No fim de 2024, o anúncio do novo filme de Steven Soderbergh surge dando o que falar. Primeiro por se tratar de um filme de gênero do diretor e, segundo, por prometer nos colocar literalmente no ponto de vista do malassombro.

Em PRESENÇA (Presence), acompanhamos a rotina de uma família que acaba de chegar de mudança, porém nunca saímos da casa, pois, como dito, vemos tudo pelo olhar da presença sobrenatural que ali habita. Nesta dinâmica, vagamos com o fantasma por todos os cômodos, sempre procurando ficar perto dos personagens, ora evitando ser notado, ora interagindo com o ambiente.

É interessante que de início temos uma estranheza por estarmos no ponto de vista da tal presença, mas não demora pra nos acostumarmos ao ponto de chegarmos a ser o malassombro em si. É legal que suas – ou seriam nossas? – Interações físicas com as personagens e ambiente são simples, eficazes e críveis. Detalhe que a câmera não flutua, mas anda com movimentos humanos reforçando sempre que este personagem existe em cena.

Seteven Soderbergh é um cineasta com uma longa trajetória no audiovisual. Desde a década de 80 vem realizando vídeos clipes, curtas, séries, filmes etc, somando mais de 40 anos de carreira com produções undergrounds e mainstreams, sempre buscando experimentar formatos com muito apuro estético.

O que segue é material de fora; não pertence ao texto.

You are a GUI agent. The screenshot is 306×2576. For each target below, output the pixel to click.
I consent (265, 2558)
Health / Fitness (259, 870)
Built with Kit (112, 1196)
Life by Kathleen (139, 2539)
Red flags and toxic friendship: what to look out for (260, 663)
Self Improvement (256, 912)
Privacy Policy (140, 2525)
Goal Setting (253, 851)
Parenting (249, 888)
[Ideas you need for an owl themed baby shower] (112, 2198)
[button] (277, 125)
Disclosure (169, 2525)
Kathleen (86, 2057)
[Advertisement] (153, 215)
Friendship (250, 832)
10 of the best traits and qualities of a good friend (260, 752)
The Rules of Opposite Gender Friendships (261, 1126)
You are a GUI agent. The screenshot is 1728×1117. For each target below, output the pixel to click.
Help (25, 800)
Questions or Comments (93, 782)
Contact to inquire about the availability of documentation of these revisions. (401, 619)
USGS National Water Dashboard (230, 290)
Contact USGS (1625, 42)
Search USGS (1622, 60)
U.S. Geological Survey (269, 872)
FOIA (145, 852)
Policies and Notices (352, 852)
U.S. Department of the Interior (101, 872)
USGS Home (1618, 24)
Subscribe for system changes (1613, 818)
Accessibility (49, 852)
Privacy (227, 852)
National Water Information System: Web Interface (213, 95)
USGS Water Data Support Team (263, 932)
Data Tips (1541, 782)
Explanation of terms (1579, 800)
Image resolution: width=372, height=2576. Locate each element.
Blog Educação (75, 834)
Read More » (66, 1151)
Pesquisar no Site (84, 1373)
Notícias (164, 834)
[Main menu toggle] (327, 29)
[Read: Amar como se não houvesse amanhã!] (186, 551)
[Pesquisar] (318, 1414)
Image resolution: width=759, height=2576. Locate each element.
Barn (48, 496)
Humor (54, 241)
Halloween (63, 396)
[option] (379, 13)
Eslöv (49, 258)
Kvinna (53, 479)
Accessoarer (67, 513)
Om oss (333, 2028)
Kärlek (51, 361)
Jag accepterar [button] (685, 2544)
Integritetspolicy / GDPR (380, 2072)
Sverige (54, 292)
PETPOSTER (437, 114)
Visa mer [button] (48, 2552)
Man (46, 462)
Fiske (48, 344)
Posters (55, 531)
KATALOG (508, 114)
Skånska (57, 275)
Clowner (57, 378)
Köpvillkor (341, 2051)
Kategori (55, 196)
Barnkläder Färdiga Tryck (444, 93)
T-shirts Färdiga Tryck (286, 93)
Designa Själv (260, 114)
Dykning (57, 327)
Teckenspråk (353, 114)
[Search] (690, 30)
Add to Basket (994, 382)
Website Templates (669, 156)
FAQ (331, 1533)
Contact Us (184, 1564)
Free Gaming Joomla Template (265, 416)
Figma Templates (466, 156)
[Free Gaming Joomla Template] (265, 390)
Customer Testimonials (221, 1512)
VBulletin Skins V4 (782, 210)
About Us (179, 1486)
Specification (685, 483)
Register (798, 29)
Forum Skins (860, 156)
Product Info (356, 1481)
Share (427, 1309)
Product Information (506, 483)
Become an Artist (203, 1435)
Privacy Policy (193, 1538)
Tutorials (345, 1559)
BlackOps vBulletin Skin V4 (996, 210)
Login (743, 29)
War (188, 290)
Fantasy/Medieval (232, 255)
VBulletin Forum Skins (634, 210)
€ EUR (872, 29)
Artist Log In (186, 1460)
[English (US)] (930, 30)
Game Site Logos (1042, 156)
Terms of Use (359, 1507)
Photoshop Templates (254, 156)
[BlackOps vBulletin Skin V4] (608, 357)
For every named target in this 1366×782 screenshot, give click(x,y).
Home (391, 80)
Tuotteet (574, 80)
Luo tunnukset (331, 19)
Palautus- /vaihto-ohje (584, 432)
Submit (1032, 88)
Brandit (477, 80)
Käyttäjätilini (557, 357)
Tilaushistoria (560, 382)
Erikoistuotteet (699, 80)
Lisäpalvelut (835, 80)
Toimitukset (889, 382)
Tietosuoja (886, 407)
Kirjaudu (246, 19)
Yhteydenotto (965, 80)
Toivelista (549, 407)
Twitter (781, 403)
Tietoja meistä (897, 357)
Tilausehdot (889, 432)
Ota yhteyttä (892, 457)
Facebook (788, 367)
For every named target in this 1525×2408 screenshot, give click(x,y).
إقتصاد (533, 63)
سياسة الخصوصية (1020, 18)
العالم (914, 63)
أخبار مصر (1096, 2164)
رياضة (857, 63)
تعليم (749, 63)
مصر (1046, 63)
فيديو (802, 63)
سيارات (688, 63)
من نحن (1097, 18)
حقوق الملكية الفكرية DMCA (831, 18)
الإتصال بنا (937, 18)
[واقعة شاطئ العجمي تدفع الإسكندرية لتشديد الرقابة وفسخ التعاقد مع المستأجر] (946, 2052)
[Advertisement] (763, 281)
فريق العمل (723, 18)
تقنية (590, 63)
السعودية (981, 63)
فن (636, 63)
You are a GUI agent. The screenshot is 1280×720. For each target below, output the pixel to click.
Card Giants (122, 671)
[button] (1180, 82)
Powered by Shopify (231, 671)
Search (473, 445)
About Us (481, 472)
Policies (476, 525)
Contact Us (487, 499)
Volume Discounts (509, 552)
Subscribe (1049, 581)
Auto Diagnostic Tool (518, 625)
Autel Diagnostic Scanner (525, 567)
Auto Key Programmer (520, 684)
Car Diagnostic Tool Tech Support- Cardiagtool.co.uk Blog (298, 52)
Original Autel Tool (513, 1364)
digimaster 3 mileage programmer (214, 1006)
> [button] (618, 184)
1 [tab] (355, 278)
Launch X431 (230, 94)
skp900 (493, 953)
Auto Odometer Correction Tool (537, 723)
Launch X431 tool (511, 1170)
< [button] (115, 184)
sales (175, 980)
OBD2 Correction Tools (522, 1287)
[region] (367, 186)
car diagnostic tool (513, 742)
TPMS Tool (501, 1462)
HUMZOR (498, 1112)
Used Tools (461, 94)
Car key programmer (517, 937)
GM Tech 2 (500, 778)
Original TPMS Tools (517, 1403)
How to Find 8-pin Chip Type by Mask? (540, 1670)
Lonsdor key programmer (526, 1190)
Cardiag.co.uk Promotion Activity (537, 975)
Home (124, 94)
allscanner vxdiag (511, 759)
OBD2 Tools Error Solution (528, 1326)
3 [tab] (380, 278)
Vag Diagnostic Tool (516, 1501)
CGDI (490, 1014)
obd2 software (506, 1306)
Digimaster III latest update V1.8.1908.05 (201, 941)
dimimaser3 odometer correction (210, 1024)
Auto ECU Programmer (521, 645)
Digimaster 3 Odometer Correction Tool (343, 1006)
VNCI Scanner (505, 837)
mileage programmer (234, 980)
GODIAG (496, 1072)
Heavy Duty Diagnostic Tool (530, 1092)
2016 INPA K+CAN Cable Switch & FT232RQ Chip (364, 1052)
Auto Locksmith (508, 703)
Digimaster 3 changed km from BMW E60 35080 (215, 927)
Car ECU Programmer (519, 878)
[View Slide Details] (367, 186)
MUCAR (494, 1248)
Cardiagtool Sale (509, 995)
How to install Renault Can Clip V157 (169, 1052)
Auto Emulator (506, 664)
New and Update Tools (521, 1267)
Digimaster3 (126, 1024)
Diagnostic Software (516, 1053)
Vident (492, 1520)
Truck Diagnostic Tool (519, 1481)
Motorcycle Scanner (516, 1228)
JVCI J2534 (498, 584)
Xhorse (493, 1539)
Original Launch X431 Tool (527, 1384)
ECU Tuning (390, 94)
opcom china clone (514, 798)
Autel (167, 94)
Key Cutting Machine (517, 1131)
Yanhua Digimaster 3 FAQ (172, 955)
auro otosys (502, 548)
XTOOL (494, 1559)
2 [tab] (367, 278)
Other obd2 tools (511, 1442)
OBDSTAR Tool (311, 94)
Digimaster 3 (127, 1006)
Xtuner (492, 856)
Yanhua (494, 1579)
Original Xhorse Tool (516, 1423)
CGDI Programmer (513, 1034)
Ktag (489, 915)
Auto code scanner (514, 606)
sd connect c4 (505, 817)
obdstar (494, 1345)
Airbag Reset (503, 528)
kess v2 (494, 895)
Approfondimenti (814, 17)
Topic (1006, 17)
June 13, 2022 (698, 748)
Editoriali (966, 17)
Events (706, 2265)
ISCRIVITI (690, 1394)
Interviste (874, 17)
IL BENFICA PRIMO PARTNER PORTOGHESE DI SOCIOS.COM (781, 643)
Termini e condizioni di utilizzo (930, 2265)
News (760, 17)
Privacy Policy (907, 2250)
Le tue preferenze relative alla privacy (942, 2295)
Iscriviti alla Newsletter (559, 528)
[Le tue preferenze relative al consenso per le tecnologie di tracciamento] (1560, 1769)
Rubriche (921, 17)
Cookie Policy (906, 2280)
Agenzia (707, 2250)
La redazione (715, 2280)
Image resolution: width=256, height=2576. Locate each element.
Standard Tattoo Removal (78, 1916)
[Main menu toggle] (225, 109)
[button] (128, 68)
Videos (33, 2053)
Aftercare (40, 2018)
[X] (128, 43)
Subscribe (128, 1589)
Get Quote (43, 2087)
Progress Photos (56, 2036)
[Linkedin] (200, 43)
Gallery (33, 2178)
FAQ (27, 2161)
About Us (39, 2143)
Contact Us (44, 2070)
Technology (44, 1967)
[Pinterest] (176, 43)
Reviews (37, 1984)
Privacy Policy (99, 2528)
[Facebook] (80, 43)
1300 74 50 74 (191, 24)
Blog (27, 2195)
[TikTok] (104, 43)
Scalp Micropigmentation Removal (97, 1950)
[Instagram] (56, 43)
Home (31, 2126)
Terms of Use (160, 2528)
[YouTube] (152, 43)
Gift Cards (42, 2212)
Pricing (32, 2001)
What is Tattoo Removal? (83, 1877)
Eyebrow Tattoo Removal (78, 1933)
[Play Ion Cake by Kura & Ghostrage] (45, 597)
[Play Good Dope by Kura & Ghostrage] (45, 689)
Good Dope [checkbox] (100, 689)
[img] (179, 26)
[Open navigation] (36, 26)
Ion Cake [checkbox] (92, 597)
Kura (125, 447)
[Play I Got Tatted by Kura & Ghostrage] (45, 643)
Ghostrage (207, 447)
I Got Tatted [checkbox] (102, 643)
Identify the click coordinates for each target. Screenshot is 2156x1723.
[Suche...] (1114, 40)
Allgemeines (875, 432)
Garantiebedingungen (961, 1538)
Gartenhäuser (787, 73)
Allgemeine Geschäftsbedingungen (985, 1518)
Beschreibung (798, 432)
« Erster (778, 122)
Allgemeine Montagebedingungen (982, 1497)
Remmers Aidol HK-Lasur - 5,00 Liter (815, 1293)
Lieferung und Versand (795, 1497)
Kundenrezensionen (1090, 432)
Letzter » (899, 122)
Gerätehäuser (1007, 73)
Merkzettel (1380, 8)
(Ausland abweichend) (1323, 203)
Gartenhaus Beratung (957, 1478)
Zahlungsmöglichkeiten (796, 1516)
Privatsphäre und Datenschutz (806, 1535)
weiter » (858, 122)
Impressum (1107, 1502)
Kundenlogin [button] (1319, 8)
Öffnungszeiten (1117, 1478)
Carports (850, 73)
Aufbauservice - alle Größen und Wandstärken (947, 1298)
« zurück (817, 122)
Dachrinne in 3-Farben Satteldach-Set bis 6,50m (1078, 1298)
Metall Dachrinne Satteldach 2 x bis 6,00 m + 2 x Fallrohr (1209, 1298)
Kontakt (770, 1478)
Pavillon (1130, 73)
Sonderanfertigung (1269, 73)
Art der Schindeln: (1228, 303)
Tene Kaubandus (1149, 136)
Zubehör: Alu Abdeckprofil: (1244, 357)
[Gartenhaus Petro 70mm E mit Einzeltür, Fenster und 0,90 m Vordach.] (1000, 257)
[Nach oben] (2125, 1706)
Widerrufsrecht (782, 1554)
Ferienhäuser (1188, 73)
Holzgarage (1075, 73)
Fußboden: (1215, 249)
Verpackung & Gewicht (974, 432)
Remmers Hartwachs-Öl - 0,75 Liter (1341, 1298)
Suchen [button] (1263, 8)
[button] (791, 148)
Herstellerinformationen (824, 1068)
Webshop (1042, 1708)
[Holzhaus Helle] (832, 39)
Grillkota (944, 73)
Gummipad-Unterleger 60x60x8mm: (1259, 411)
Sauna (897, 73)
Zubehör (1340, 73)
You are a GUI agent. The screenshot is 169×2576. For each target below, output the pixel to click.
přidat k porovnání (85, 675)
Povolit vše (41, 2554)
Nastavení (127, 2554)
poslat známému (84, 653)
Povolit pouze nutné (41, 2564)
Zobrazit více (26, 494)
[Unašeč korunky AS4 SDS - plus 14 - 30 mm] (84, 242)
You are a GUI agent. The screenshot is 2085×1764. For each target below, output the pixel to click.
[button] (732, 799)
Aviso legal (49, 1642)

Como o parâmetro geral é o Oscar, ele já teve 3 indicações, vencendo em 2001 pela direção de TRAFFIC. Para além, ele tem muitos filmes conhecidos como ONZE HOMENS E UM SEGREDO, 2 longas sobre Che Guevara (um deles com Rodrigo Santoro no elenco), CONTÁGIO, que foi amplamente revisitado durante a pandemia da COVID-19, um remake de SOLARIS e muitos outros.

Aqui em PRESENÇA, o cineasta também busca experimentar. Agora com uma câmera de mão e uma lente 14mm que funciona como o olhar do espírito – e nosso! – que passeia pelos cômodos da casa. O uso de mínimo de equipamentos não é uma novidade na filmografia de Soderbergh. Vide o seu interessante DISTÚRBIO (Unsane, 2017), também de terror, que foi filmado só com um iPhone 7.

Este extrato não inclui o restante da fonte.